This Is the Zodiac Speaking

One of the books that I finished recently was This Is the Zodiac Speaking: Into the Mind of a Serial Killer [amazon.com] by Michael D. Kelleher and David Van Nuys.

The focus of the book is on The Zodiac Killer, who terrorized the San Francisco and surrounding areas in the late 1960s (but has never been identified). The two authors combine their journalism and psychology skills to freshly analyze the evidence that Zodiac had left, with the benefit of 30 years of hindsight. Zodiac not only left physical evidence, but also wrote a series of notorious letters to newspapers, in an effort to taunt the police and FBI. The authors delve into what these letters indicate about Zodiac, and why he couldn't be caught at the time.
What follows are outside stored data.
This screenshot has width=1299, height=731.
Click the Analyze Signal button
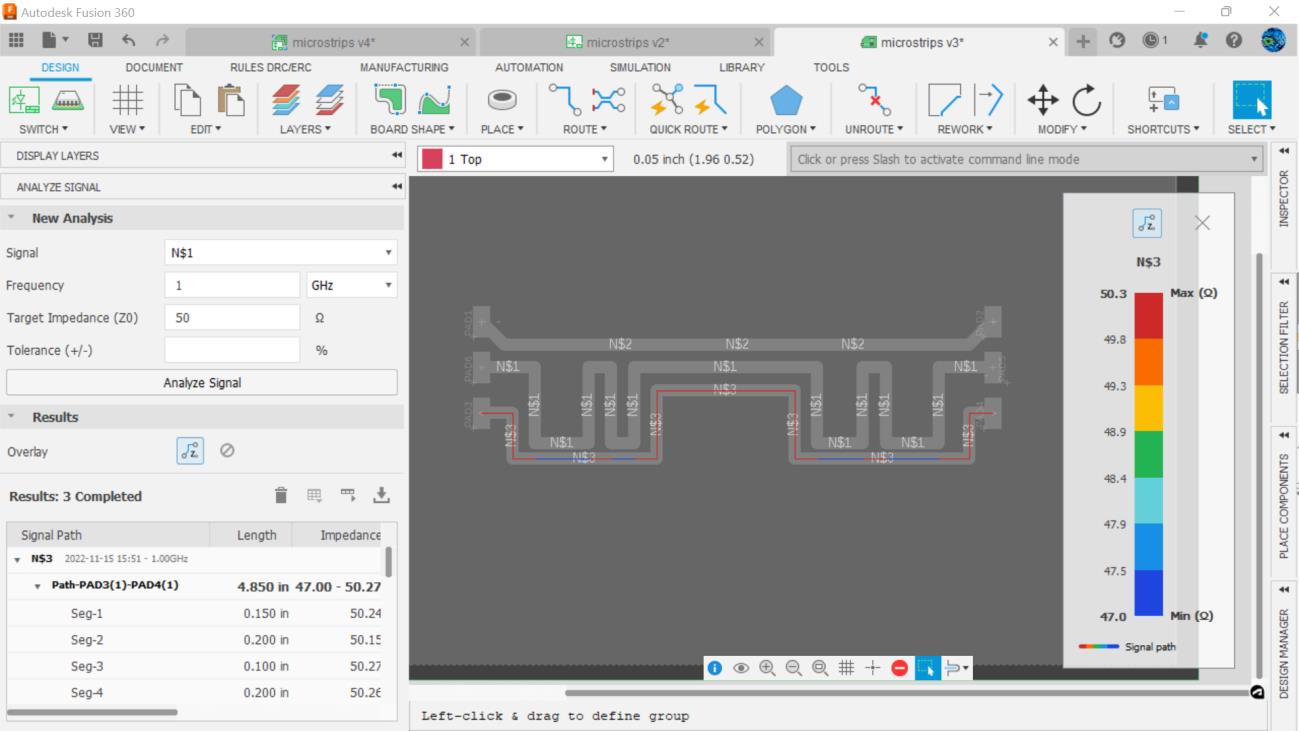coord(201,382)
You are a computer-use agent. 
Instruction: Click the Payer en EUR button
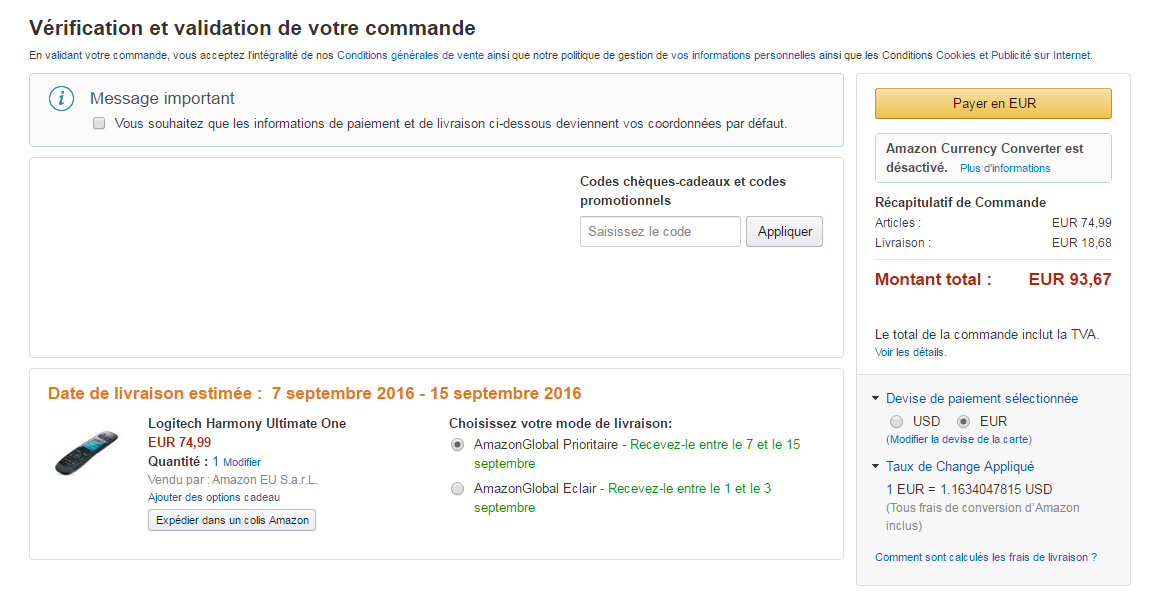tap(993, 104)
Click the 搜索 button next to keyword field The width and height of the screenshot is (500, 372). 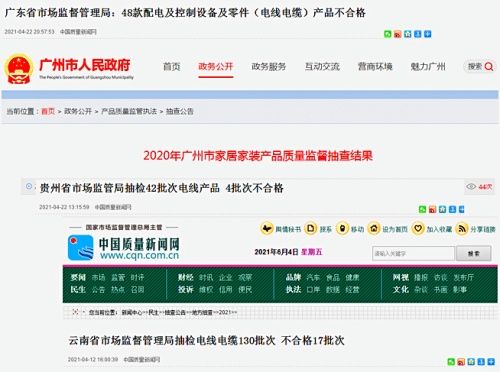click(474, 253)
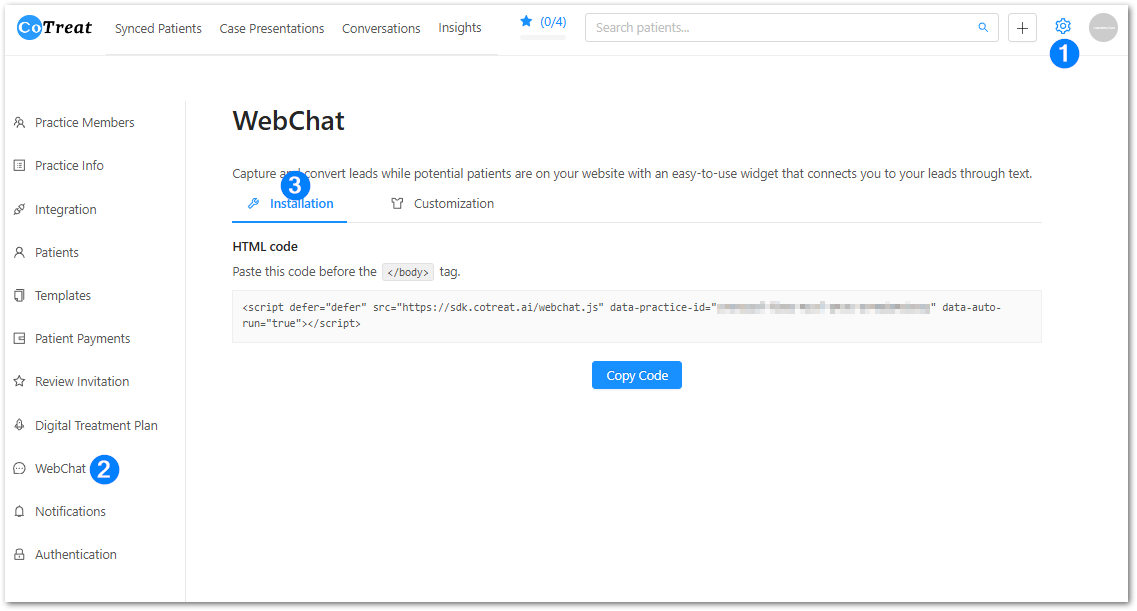
Task: Click the Digital Treatment Plan icon
Action: pyautogui.click(x=19, y=426)
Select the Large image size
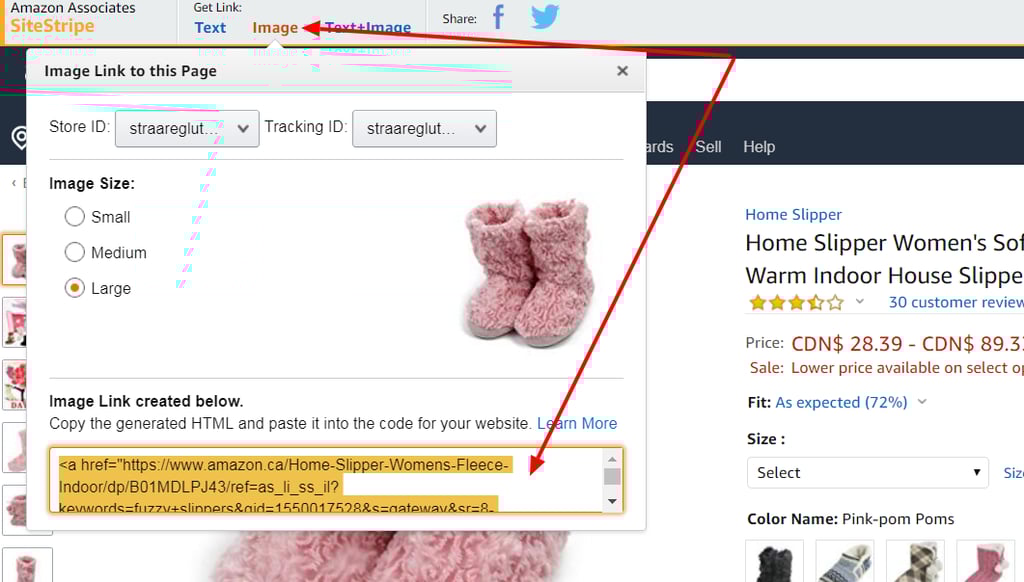The height and width of the screenshot is (582, 1024). [x=74, y=288]
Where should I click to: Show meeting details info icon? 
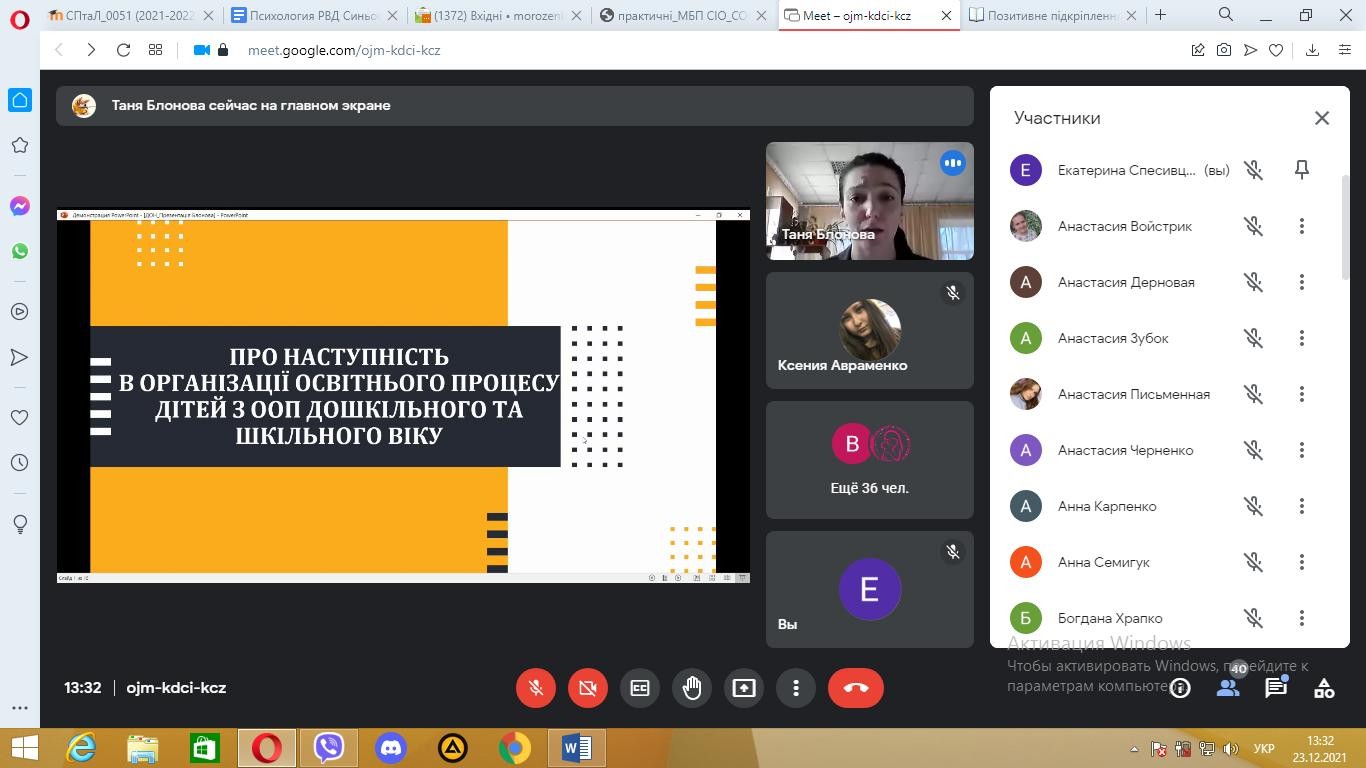pyautogui.click(x=1180, y=688)
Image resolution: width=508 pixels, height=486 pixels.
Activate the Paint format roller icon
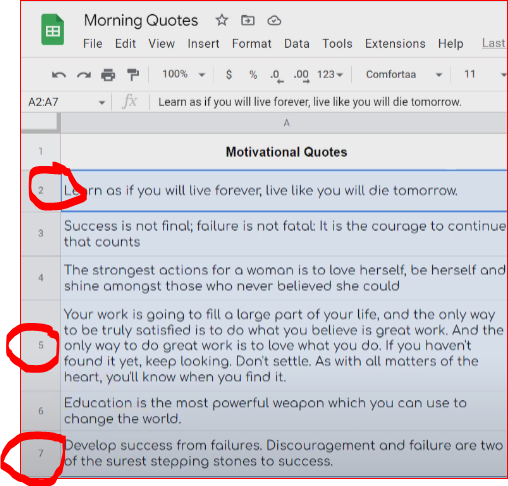coord(133,75)
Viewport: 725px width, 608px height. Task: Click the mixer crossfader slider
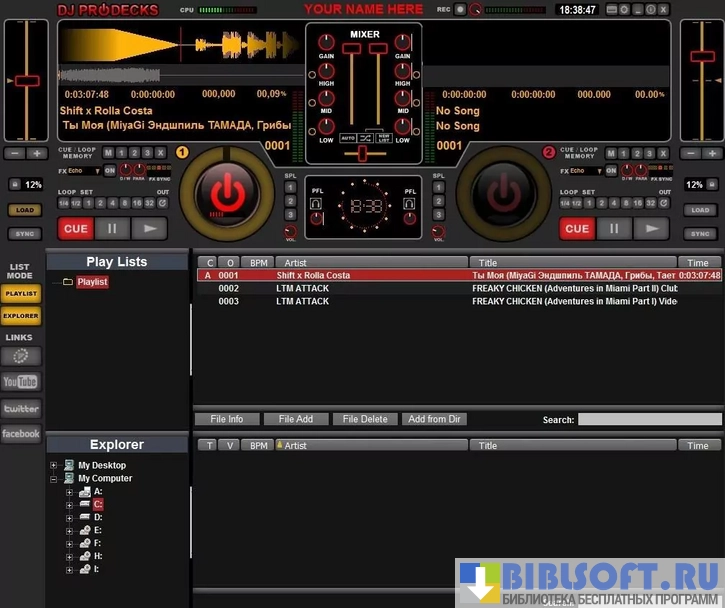click(x=362, y=152)
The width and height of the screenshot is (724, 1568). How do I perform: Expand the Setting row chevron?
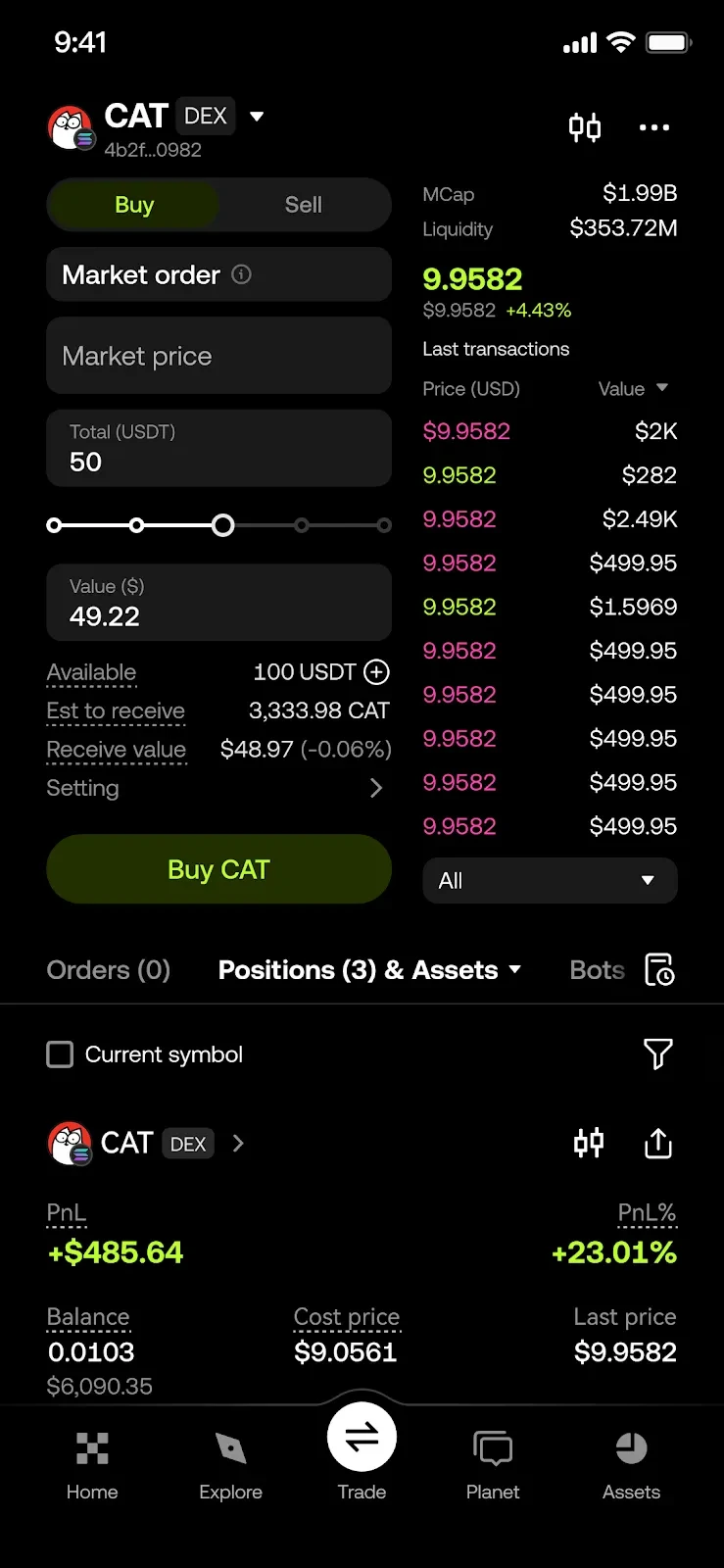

Obviously, I wasn't alive during the time period when Zodiac was active, so I only knew the most superficial of details about Zodiac. The appeal of the book for me was a concise and objective accounting of the events and evidence. The authors do an excellent job of transporting the reader back to the time period, and the hysteria and fear that had gripped the San Francisco area at the time.

They run through a laundry list of theories that people have proposed along the way, as far as who Zodiac may have been, what his motives may have been, and how he got away with it. And most of those theories are discounted using an objective analysis of the evidence. I really enjoyed this read.

My only complaint is that it was annoying that the footnotes appear at the end of each chapter (as opposed to the page where they are referenced). As a result, you have to keep flipping back and forth to the end of the chapter as you read through it. Very annoying.